O prejuízo da concessionária atingiu os R$ 71 milhões só no primeiro trimestre, e aempresa está ainda com dívida de R$ 2,6 bilhões junto ao Banco Nacional de Desenvolvimento (BNDES). Viracopos também não conseguiu pagar a outorga, referente a 2016, e isso fez com que a Agência Nacional de Aviação Civil (ANAC) efetuasse a execução do seguro-garantia, na última segunda-feira.

Devido a não ter verba para a outorga, a concessionária tentou buscar recursos por meio da antecipação de pagamento da Estapar, administradora do estacionamento do aeroporto. Dessa forma, pode fazer o depósito de R$ 188 milhões na 'conta outorga' (uma poupança criada pela empresa). Porém, o BNDES, um dos gestores da conta, bloqueou a transferência dos valores para o Fundo Nacional de Aviação Civil (FNAC), para onde são enviadas as outorgas.

De acordo com justificativa do banco, a antecipação dos recursos relativos ao contrato da Estapar elimina a possibilidade de que financiadores tenham acesso a eles no futuro, o que, consequentemente irá reduzir o fluxo de caixa disponível para quitação dos débitos.

Benfeitorias

A medida provisória (MP) 752 (convertida na Lei 13.448) prevê que a ABV seja indenizada pelos investimentos já realizados - o que atinge a cifra de R$ 3 bilhões, dos R$ 9 bilhões previstos nos 30 anos da concessão.

Segundo a assessoria da empresa, os recursos foram investidos no novo terminal de passageiros, que hoje tem capacidade para atender a 25 milhões de pessoas ao ano. O local possui 28 pontes de embarque, sete novas posições remotas de estacionamento de aeronaves, um edifício-garagem, três pátios de aeronaves, pistas de taxiamento e uma nova via de acesso ao aeroporto.

A assessoria acrescenta que, após a concessão, iniciada em 2012, Viracopos foi eleito, por quatro vezes, o melhor aeroporto de passageiros do Brasil, e o segundo melhor terminal de cargas do mundo.

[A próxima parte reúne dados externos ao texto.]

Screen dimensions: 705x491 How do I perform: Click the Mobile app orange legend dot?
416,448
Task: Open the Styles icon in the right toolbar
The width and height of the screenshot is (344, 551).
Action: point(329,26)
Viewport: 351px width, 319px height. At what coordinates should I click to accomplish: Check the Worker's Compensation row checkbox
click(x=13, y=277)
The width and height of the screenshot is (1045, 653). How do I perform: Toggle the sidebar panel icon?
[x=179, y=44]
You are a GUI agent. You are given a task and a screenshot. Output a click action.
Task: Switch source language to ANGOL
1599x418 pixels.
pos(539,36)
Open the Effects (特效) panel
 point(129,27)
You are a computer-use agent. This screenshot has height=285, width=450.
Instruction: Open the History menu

O aeroporto Viracopos recebeu, só em junho, 735 mil passageiros. De acordo com a assessoria da ABV, houve crescimento em torno de 4% em comparação com o mesmo mês em 2016. Se comparado o acumulado nos primeiros seis meses do ano, a alta foi de 3,61%, com um total de 4,7 milhões de pessoas que voaram por Viracopos, contra 4,5 milhões no mesmo período do ano passado.

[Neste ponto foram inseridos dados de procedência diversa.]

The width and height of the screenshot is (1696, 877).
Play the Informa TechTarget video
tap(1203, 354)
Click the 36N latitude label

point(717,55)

Os voos internacionais também subiram 57,29% em junho, comparados ao mesmo período de 2016. No acumulado dos primeiros seis meses, o aumento de passageiros em voos para o exterior foi de 14,22%. Em 2017, 251 mil pessoas usaram Viracopos em voos internacionais.

Impactos

O estudo de demanda divulgado pelo poder concedente antecipou que Viracopos teria 17,9 milhões de passageiros em 2016. Todavia, a movimentação efetivamente registrada foi de 9,3 milhões (52% da projeção inicial). Impactada pelos efeitos da grave crise macroeconômica pela qual o Brasil tem passado, a movimentação de cargas também foi menor no ano passado, com 166 mil toneladas (40% do total de 409 mil toneladas projetadas no mesmo estudo).

Somado à crise econômica houve o impasse em relação às tarifas cobradas para movimentação de carga, (que são 60% do faturamento de Viracopos). Logo após a assinatura do contrato de concessão, a tarifa para transporte de carga em regime aduaneiro caiu de R$ 0,50 para R$ 0,08 por quilo de mercadoria. Tal medida visava o reequilíbrio econômico-financeiro do contrato, o que, de fato, não ocorreu, prejudicando o desempenho financeiro da ABV. Dessa forma, a solução foi entrar com o pedido da nova licitação.